Generation can be increased at a given plant by optimizing a number of different aspects of plant operations. These include settings of individual units, multiple unit operations, and release patterns from multiple reservoirs. This is a new research direction that is responsive to requests from industry and environmental interests. There are significant technical challenges that need to be addressed in this effort, including improved hydraulic measurements. Also, an integrated approach to energy and environment will be applied in this research, to ensure that the multiple objectives of environmental quality and energy production are achieved together. The need to improve the scientific basis for decisions concerning water management at hydropower dams and reservoirs is becoming increasingly acute as competition over limited water resources escalates across the United States.

The Water Use/Operations Optimization project will be measured by:

• Measurable improvements in plant operational efficiency and water use
• Measurable increase in generation

Improved Mitigation Practices

The program is currently supporting several environmental mitigation studies, focused on instream flow issues and on fish passage requirements at hydropower projects.

Progress on mitigation studies has been limited in the last several years by Congressional appropriations and by the DOE program emphasis on advance turbine research. In FY 2003, a final report was published on non-structural approaches for addressing dissolved oxygen problems at hydropower facilities (PDF 507 KB). Download Adobe Reader. Recent licensing trends at nonfederal hydropower projects indicate that projects in the United States are experiencing a broad reduction in plant factors because of new flow requirements, such as a shift from peaking to base-load operation. This type of operational change to conform to regulatory requirements can have a substantial adverse affect on power generation and power values at individual projects. Therefore, the current mitigation research being conducted by the program is focusing on instream flow requirements that constrain peaking operations, such as ramping rates. Additional studies are planned on the effectiveness of fish passage technology at hydropower projects.

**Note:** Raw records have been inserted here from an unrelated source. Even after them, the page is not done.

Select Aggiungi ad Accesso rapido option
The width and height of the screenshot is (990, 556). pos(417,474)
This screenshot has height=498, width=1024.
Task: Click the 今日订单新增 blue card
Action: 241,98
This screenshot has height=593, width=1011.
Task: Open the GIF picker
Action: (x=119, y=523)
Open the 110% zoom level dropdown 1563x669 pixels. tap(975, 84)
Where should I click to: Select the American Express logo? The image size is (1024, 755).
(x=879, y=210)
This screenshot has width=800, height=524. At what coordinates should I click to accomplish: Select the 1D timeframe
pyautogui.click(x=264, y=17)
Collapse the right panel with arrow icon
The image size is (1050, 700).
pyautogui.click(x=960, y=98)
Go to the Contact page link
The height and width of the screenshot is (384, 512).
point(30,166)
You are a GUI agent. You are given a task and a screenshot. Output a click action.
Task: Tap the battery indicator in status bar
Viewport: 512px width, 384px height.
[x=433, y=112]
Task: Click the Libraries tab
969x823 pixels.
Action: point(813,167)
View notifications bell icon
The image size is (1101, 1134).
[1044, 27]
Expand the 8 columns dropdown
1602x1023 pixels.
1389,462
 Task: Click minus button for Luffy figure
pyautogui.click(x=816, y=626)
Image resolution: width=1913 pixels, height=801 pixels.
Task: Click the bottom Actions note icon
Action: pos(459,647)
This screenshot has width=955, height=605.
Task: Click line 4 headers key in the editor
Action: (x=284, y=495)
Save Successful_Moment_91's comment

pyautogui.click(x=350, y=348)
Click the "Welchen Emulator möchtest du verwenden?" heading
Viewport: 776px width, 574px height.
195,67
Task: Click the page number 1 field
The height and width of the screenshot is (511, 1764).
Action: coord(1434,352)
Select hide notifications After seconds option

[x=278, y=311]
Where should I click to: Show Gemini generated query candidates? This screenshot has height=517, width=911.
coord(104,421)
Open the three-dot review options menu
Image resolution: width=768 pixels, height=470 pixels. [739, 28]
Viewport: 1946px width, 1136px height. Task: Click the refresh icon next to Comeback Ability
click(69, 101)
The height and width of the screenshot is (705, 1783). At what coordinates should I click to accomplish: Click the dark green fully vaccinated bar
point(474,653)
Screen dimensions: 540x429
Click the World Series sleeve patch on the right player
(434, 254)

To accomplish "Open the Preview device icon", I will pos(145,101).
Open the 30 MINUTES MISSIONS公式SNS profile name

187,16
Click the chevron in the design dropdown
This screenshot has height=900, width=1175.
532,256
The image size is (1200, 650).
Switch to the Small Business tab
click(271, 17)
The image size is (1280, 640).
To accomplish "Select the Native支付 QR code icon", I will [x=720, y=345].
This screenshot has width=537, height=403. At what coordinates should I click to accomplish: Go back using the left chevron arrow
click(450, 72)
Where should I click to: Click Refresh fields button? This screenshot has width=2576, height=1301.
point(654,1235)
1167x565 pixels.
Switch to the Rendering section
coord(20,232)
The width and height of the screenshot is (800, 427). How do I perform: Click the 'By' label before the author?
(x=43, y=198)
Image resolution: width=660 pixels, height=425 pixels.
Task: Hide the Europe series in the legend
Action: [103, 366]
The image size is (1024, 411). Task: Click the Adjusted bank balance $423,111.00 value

The Improved Mitigation Practices project will be measured by:

• Identification of the costs, benefits, and effectiveness of instream flow requirements
• Acceptance of recommendations for changes in instream flow needs at hydropower plants
• Definition of ground water-surface water interaction on the timing of emergence of fall Chinook salmon from their spawning areas and acceptance of timing releases at upstream dams to maximize fall Chinook salmon survival.